Aviation was still in its early days and very little was known about flying principles and human performance; and this probably was the cause of a very inefficient learning approach. Pilots were sent out with their planes to accomplish missions that were probably feasible or probably not. Performance reduction of both the aircraft and the crew when climbing at higher altitudes was all to be discovered. This caused the loss of thousands of aviators during the years of the Great War. But in that period, they were able to establish the foundations for modern flying, including bush and mountain flying techniques.

Due to the lack of knowledge and the rush given by the war, pilots’ training was not extensive and so they often found themselves in potentially deadly conditions, especially when flying among the Alps. Turbulence and rotors near mountain walls, updrafts and downdraft due to insolation, wind strength increased by the Venturi effect in the valleys, icing even when not flying into clouds, hypoxia and hypothermia when flying too high; all these exacerbated by planes whose designs didn’t suit the purpose of landing on mountain tops or glaciers very well.

But when nations have a need, big investments will come. So in the decades that followed, aviation got refined and became more efficient everyday; from the first wood and cloth Capronis of the ‘20s; to the Fieseler 156 (the first STOL airplane worthy of this noun developed by Germany) in the ‘30s and to the J-3 known everywhere.

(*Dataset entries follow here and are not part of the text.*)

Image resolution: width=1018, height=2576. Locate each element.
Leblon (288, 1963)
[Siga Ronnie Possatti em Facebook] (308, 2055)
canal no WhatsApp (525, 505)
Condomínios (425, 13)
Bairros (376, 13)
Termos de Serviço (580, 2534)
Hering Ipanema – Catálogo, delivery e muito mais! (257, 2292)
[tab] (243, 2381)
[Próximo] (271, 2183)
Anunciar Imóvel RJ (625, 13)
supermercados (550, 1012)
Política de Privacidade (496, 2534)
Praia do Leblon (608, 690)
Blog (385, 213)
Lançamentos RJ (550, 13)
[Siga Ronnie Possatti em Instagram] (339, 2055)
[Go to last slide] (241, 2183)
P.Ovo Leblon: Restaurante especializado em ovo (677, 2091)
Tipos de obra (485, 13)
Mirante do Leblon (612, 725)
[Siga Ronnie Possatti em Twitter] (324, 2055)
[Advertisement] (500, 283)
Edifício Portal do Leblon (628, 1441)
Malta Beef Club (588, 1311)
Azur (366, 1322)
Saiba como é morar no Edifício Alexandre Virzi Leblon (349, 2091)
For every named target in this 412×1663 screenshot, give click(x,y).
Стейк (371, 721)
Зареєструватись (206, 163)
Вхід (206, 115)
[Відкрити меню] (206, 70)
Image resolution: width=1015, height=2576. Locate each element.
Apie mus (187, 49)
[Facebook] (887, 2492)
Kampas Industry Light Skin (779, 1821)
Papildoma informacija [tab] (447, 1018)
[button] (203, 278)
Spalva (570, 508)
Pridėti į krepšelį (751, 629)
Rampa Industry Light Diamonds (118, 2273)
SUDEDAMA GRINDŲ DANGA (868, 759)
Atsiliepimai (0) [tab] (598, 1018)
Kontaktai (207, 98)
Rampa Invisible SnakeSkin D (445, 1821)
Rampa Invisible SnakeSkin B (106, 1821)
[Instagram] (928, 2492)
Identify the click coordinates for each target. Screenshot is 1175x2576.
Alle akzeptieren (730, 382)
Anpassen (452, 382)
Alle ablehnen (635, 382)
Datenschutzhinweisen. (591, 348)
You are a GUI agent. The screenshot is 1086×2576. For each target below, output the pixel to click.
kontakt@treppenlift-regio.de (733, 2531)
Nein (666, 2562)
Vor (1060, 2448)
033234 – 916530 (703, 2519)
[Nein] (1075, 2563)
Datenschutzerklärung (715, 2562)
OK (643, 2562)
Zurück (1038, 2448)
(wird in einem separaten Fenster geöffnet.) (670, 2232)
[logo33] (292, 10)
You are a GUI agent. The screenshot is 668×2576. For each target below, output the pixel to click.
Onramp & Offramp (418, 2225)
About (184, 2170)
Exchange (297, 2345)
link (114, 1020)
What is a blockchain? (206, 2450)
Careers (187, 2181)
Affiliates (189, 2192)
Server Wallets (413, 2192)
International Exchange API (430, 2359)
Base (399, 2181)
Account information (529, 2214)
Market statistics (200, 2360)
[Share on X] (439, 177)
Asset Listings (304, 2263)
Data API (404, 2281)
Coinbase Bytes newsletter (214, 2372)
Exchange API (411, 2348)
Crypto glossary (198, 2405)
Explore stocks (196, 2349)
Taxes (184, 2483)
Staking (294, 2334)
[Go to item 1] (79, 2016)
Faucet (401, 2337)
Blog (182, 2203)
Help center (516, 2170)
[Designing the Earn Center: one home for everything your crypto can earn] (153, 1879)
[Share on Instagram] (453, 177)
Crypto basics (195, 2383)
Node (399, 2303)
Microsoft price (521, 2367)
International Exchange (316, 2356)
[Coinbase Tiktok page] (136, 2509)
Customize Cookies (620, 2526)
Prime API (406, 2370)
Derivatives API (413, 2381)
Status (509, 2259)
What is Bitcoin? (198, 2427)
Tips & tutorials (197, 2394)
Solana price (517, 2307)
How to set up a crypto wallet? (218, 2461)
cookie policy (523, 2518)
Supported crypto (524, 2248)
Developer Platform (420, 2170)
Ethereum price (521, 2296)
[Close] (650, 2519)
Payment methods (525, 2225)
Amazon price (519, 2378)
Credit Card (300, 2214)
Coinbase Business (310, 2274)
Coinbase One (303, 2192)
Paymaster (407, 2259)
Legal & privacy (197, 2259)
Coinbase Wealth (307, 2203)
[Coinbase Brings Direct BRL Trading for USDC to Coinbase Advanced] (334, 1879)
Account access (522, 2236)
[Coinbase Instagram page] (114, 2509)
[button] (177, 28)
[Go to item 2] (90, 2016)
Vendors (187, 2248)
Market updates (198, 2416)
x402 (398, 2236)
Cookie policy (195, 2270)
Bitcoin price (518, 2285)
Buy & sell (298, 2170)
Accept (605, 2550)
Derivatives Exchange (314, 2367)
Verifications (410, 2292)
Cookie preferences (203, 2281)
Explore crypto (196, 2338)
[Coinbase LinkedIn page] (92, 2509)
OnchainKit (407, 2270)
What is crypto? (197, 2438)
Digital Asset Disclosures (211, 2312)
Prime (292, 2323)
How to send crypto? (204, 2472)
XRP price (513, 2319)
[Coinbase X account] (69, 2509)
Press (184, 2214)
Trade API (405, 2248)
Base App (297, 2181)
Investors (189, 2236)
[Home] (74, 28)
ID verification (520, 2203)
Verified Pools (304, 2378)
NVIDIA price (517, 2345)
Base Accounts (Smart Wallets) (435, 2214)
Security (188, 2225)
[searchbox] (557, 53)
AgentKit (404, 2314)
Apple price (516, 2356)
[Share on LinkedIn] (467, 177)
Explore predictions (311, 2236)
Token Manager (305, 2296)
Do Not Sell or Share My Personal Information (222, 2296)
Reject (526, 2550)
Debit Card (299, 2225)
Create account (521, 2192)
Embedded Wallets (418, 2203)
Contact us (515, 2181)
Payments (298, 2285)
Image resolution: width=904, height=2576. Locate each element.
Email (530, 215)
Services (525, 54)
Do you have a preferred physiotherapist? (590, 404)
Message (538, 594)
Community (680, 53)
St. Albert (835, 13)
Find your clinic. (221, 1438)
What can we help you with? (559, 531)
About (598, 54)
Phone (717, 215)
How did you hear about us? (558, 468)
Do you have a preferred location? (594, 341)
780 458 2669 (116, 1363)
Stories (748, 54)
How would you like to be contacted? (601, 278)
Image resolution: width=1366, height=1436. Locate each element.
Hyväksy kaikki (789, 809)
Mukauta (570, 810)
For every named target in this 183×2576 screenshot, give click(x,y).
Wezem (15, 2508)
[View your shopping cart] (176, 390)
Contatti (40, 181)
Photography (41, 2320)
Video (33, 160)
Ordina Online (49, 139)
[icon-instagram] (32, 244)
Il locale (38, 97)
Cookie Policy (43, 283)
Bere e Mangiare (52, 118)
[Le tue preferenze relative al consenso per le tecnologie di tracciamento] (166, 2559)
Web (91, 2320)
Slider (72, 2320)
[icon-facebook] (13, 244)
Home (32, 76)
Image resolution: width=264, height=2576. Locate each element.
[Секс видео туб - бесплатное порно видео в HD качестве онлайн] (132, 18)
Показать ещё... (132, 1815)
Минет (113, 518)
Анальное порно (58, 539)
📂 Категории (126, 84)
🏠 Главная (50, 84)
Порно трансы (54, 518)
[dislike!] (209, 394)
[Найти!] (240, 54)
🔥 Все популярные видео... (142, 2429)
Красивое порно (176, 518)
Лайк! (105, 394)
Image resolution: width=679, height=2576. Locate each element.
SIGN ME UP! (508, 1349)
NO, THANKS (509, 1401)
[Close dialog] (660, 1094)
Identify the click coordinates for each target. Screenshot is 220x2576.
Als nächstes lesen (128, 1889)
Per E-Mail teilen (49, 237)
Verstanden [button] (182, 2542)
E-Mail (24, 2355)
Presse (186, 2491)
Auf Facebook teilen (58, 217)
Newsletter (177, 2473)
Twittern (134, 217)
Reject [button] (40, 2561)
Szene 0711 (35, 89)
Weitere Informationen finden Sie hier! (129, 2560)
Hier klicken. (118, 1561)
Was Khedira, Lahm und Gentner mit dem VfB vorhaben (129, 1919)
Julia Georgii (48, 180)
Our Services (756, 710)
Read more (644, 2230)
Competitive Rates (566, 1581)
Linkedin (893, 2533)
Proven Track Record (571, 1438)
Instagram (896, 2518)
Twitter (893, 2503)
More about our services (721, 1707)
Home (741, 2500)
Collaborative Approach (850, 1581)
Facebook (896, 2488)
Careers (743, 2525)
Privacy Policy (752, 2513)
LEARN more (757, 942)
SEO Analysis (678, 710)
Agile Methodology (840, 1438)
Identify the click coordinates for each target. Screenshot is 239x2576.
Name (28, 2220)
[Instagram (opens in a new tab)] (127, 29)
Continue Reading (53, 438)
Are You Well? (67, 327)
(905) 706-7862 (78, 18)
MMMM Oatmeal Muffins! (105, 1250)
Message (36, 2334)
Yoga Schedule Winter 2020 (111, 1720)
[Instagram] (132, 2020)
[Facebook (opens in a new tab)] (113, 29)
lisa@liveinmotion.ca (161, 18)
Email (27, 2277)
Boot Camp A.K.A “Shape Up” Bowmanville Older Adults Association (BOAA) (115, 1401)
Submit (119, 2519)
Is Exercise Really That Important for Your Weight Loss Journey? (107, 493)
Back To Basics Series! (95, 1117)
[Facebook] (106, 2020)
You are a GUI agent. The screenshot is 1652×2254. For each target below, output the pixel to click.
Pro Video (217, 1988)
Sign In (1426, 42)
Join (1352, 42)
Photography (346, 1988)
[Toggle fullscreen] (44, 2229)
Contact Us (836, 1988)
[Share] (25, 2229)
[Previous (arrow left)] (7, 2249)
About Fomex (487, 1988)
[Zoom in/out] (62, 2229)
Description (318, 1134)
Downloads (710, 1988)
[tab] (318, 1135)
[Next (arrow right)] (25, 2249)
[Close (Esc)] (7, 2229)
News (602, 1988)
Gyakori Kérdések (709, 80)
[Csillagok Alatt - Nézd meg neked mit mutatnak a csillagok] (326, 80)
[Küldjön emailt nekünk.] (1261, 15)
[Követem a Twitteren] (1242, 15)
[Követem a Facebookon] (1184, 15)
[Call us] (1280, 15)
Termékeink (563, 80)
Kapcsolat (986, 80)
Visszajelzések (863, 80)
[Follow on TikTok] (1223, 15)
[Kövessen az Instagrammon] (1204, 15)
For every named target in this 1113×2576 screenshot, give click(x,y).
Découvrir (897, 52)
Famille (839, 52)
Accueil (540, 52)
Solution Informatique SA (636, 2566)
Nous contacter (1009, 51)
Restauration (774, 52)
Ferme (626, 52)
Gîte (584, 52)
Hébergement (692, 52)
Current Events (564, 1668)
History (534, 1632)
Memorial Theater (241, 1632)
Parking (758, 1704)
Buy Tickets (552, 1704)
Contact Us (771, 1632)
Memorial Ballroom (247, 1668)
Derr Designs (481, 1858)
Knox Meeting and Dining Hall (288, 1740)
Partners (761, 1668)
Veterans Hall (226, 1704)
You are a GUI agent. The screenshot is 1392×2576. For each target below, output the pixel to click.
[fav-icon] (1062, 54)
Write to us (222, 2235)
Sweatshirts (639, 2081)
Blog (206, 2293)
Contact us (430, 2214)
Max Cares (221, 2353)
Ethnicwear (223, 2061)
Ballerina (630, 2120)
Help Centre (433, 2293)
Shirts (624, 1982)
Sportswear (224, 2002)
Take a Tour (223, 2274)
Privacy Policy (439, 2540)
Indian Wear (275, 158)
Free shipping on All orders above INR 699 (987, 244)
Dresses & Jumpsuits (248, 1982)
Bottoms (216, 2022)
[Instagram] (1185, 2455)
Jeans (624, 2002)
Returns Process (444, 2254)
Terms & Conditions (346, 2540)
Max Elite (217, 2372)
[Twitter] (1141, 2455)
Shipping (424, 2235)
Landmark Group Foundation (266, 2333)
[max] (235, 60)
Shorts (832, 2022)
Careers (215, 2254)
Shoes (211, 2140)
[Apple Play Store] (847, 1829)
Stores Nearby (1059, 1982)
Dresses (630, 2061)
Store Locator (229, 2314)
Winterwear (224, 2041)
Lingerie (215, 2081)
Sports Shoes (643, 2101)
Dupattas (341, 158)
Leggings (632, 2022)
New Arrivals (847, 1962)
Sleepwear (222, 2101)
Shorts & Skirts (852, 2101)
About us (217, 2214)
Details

Aviation got so big that almost every place that had a need to be reached by plane had its own runway. Places unreachable with conventional aircrafts were now provided with helicopters. Because of this, the development of backcountry aircrafts got interrupted, leaving the Piper Cub design being the standard for all the bush planes that came after.

Nowadays, we have many different brands building planes that are designed to land on short unpaved surfaces but these modern machines present very little differences from their yellow grandad. As above mentioned, this lack of innovation is mainly due to the absence of a justified reason to get something better. Every bush pilot would like to land on a distance of only one foot, but there is no real need for this if not personal satisfaction. 

But maybe it is exactly this search for enjoyment while flying that has caused the design of stol planes not to change anymore.

Because everyone who performs this type of flying dreams to feel the same emotions as a historical explorer when he first touched down on uncivilized territories, to land in places someone else has never been before, to have only the strict necessary equipment onboard to be as close and as raw to the aircraft as possible, like in the old days.

Maybe this is why aviation in the new century still hasn’t radically changed because we all are so attached to old beautiful designs. We are still too attached to the vintage machines that defined this era, because we still prefer a roaring piston engine rather than a hissing jet or a mute battery.

This is what also contributed for me to start bush flying here in northern Italy. I have been intrigued by planes since I was a kid. And being able to combine them with the mountains that surround my home is simply a dream come true.

I fly a 1990 Husky, equipped with an old style, almost steampunk cockpit. I would never trade it for something modern with an all glass display or any digital gauge, because that would take away all the magic that surrounds an aircraft like this. Combining it with the places that hosted the First World War just enhances the whole experience.


Actual fun fact: My mountain flying instructor broke the landing gear and prop of another Husky on the landing rollout because hidden by tall grass crossing the strip was a trench that had been dug in 1915. Not the kind of experience I was talking about but surely it’s something unique.